A CASE OF PRIMARY INTRATHORACIC FELINE EOSINOPHILIC SCLEROSING FIBROPLASIA WITH INTRALESIONAL BACTERIA

Type:
Case Report
Topic:
Feline Medicine
Companies:
(1) UCD Veterinary Hospital, Dublin, Ireland
Authors:
Antoine Duclos (1)
Carmel Mooney (1)
RESUMEN CORTO - SHORT SUMMARY:

A 9-year-old neutered female domestic short-hair cat was presented for investigation of a cranial mediastinal mass. Peripheral eosinophilia (2.68 (reference interval 0-1.5) x109/L, and hyperglobulinaemia (globulin 60.6 (reference interval 25-45) g/L) with polyclonal gammopathy were identified. Thoraco-abdominal CT-scan documented a cranial mediastinal mass encircling the trachea. Given the clinical presentation, neoplasia (lymphoma, mast cell tumour) was primarily suspected but inflammatory and infectious causes were also considered.
Cytology and histopathology obtained through ultrasound-guided fine-needle aspiration and biopsy were inconclusive. Surgical debulking was performed.
Histopathology identified severe pyogranulomatous and eosinophilic fibrosing mediastinitis, consistent with extra-abdominal feline eosinophilic sclerosing fibroplasia. Gram staining and fluorescence in-situ hybridisation (FISH) identified numerous intralesional coccoid gram-positive bacteria. Eosinophilia and hyperglobulinaema resolved following surgery and combined antimicrobial and immunosuppressive therapy. The cat died 2 months later after developing acute haemorrhagic diarrhoea and dyspnoea.
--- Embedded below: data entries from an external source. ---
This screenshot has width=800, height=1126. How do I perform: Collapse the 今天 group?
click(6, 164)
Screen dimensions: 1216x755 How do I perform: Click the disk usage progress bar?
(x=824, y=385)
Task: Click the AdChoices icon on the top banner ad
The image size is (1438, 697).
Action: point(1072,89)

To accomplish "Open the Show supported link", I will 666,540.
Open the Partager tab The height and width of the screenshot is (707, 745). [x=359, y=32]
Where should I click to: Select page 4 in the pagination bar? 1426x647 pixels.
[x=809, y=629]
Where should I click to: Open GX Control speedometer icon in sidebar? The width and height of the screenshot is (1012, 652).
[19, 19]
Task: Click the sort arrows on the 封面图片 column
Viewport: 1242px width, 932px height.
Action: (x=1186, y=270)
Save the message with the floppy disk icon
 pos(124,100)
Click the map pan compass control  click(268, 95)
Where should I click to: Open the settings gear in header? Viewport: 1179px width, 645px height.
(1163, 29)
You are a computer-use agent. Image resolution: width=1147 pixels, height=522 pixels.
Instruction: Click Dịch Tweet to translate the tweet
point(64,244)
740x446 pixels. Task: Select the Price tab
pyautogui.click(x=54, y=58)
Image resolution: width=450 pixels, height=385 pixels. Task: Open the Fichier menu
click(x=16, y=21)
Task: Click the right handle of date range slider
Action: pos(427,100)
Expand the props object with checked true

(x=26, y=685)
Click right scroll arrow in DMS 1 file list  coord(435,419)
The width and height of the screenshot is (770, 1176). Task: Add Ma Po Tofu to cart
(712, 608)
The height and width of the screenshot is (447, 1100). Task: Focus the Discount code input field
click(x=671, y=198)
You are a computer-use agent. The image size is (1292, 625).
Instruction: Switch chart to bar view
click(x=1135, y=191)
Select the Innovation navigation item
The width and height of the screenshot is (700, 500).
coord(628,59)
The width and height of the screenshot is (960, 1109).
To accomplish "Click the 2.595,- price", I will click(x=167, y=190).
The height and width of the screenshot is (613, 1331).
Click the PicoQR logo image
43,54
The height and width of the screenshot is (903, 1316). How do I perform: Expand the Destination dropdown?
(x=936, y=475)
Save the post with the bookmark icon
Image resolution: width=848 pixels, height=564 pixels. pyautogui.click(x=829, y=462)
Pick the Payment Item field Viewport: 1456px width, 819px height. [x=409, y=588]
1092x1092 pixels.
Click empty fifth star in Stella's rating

Feline eosinophilic sclerosing fibroplasia is mainly confined to the gastrointestinal tract although intra-abdominal extra-gastrointestinal cases have been reported, as well as primary gastrointestinal cases with secondary involvement of mediastinal lymph nodes, with or without pleural effusion. 

To the authors’ knowledge, this is the first report of primary intrathoracic feline eosinophilic sclerosing fibroplasia. Although not observed on histopathology, intralesional bacteria were identified using Gram staining and FISH examination. The presence of intralesional bacteria in the mediastinal tissue supports their involvement in the pathogenesis of the disease rather than representing secondary infection.

Feline eosinophilic sclerosing fibroplasia should be suspected in any cat with abdominal and/or thoracic masses particularly if associated with peripheral eosinophilia and polyclonal gammopathy.